═══ Supplied records

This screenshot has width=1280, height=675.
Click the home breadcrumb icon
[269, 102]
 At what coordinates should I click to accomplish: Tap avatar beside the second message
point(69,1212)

══════

Written task:
Lay out every line of the items above as a Markdown table with two columns: No., which holds the row number, and Entry, which holds the line itself. Skip any blank lines.

Result below:
| No. | Entry |
|---|---|
| 1 | This screenshot has width=1280, height=675. |
| 2 | Click the home breadcrumb icon |
| 3 | [269, 102] |
| 4 |  At what coordinates should I click to accomplish: Tap avatar beside the second message |
| 5 | point(69,1212) |